The best ways to reduce risk are to:
• Remove the crab viscera and rinse out the body cavity prior to cooking, or
• Boil or steam whole crab, instead of frying or broiling, and discard the viscera and cooking liquids.
Symptoms of domoic acid poisoning can occur within 30 minutes to 24 hours after eating toxic seafood. In mild cases, symptoms may include vomiting, diarrhea, abdominal cramps, headache and dizziness. These symptoms disappear within several days. In severe cases, the victim may experience trouble breathing, confusion, disorientation, cardiovascular instability, seizures, excessive bronchial secretions, permanent loss of short term memory, coma or death.

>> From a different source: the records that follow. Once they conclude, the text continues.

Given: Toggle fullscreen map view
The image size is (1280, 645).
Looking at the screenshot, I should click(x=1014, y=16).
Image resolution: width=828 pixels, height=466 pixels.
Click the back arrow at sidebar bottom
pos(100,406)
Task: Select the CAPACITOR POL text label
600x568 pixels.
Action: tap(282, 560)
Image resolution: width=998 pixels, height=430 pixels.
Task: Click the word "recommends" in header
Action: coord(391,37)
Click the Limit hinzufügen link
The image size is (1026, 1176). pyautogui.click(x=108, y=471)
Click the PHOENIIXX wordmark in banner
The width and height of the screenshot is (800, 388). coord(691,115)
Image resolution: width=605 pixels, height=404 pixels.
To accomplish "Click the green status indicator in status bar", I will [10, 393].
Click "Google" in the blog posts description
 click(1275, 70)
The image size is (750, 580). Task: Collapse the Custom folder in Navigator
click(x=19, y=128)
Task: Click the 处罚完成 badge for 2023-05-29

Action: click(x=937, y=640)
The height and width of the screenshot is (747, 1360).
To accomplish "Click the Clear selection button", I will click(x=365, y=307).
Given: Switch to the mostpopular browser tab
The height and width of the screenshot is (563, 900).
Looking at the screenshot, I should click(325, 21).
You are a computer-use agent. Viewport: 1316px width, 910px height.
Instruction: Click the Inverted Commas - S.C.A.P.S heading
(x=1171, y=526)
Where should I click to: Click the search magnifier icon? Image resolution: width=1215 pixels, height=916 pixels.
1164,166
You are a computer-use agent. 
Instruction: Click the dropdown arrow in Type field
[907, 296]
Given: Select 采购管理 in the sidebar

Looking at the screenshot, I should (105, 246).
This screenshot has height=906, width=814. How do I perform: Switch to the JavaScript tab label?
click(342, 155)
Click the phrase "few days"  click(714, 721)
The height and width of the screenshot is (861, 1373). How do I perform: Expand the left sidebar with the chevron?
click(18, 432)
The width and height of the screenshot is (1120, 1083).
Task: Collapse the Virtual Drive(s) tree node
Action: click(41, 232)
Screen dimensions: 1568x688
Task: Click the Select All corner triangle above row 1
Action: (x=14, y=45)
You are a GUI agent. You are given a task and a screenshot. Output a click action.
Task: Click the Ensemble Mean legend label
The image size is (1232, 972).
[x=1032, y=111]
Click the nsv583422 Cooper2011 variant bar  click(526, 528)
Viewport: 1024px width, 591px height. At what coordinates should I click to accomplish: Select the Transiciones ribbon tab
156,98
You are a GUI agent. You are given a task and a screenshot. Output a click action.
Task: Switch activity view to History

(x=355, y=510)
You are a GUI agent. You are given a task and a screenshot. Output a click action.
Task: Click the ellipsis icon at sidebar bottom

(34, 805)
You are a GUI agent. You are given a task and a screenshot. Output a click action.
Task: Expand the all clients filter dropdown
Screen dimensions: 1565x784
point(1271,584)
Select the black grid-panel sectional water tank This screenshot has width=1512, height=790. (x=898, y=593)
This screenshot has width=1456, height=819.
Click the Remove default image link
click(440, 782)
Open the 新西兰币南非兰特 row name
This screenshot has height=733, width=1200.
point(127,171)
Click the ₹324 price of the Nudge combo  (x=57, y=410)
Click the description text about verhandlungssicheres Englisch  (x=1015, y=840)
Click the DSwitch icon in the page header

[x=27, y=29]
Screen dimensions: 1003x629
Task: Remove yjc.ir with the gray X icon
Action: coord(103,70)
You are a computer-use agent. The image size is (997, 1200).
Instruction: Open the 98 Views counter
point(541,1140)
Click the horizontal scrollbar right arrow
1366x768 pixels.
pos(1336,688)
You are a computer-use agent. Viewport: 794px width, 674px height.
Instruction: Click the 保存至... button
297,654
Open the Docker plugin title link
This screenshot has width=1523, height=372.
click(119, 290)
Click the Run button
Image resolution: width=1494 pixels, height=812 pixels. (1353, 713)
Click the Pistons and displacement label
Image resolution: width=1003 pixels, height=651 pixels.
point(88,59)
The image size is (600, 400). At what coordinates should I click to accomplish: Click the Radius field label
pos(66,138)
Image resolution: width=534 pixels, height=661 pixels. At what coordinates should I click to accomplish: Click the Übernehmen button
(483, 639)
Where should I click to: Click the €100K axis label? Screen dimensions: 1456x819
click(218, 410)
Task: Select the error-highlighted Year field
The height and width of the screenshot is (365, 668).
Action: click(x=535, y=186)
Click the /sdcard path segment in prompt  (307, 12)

Domoic acid accumulation in seafood is a natural occurrence that is related to a "bloom" of a particular single-celled plant. The conditions that support the growth of this plant are impossible to predict. CDPH will continue to coordinate its efforts with the California Department of Fish and Wildlife and the fishing community to collect rock crab samples from the northern California coast.
You can get the most current information on shellfish advisories and quarantines by calling CDPH's toll-free Shellfish Information Line at (800) 553-4133. For additional information, please visit the CDPH Marine Biotoxin Monitoring Web page or the CDPH Domoic Acid Web page.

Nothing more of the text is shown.